__Work to complete__: Copy the lines below word for word, beginning with the line that has "Image resolution: width=1284" and continuing through the last line. Leave out the pictures.
(Records supplied)
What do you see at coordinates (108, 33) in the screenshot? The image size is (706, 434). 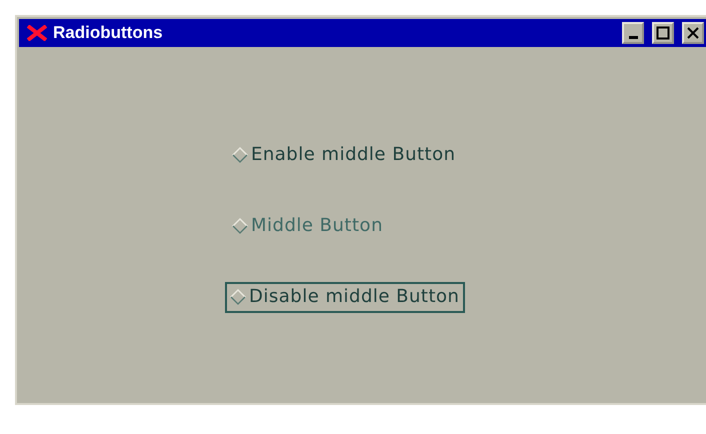 I see `window-title: Radiobuttons` at bounding box center [108, 33].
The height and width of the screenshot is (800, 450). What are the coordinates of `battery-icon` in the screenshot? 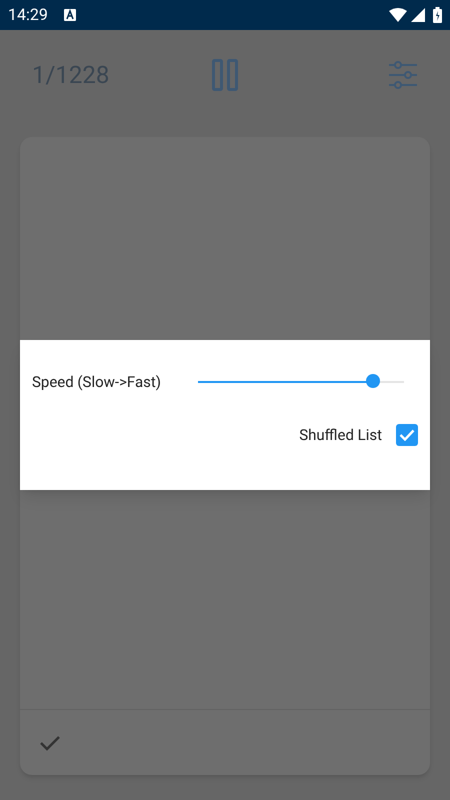 It's located at (438, 15).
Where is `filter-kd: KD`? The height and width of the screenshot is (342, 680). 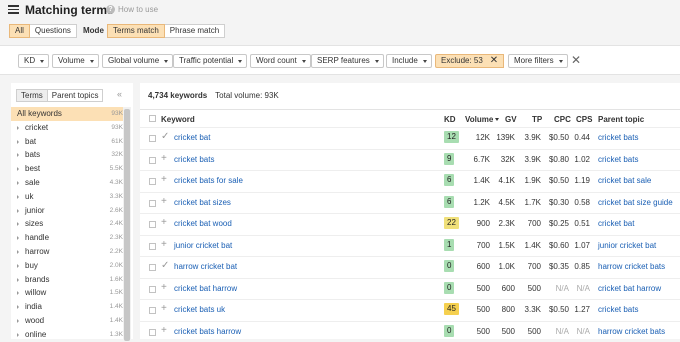
filter-kd: KD is located at coordinates (34, 61).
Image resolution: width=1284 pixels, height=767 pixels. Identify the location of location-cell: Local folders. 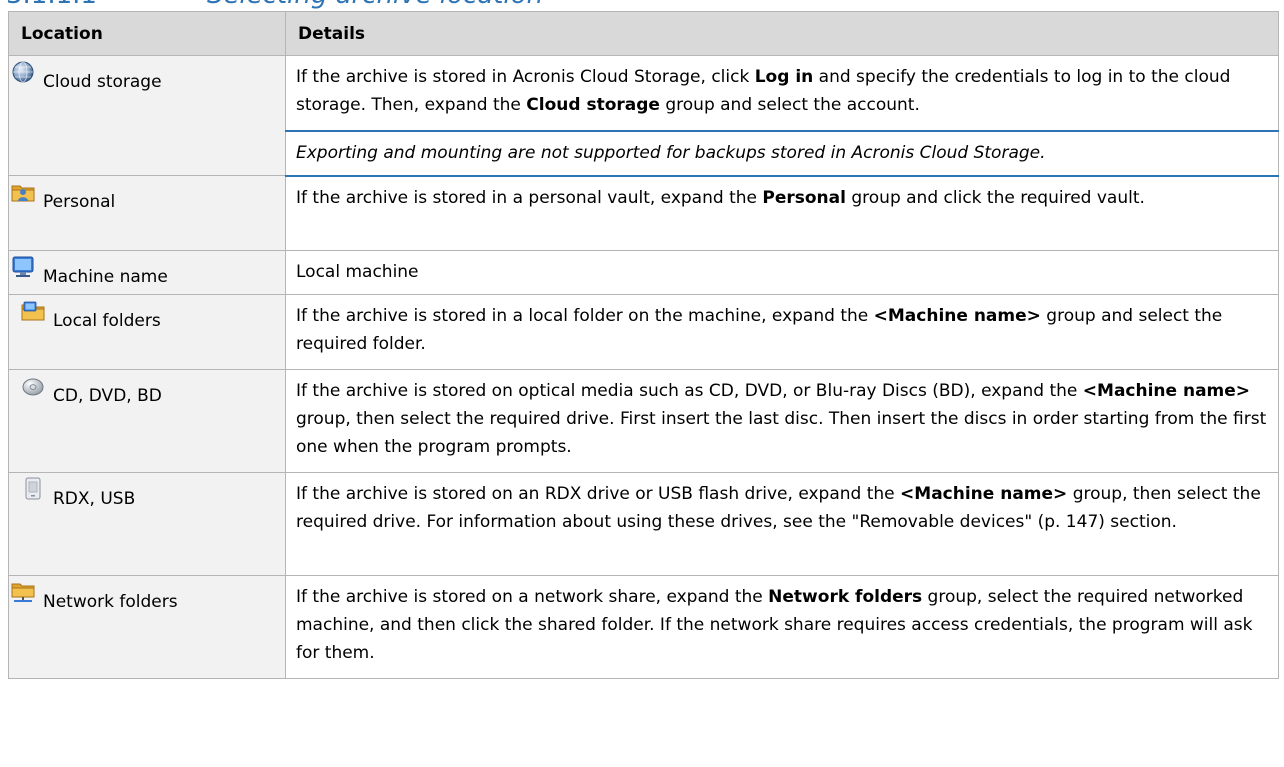
(147, 332).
(End Records supplied)
__Exercise response__:
Image resolution: width=1284 pixels, height=767 pixels. Identify the location of location-cell: Local folders. 
(147, 332).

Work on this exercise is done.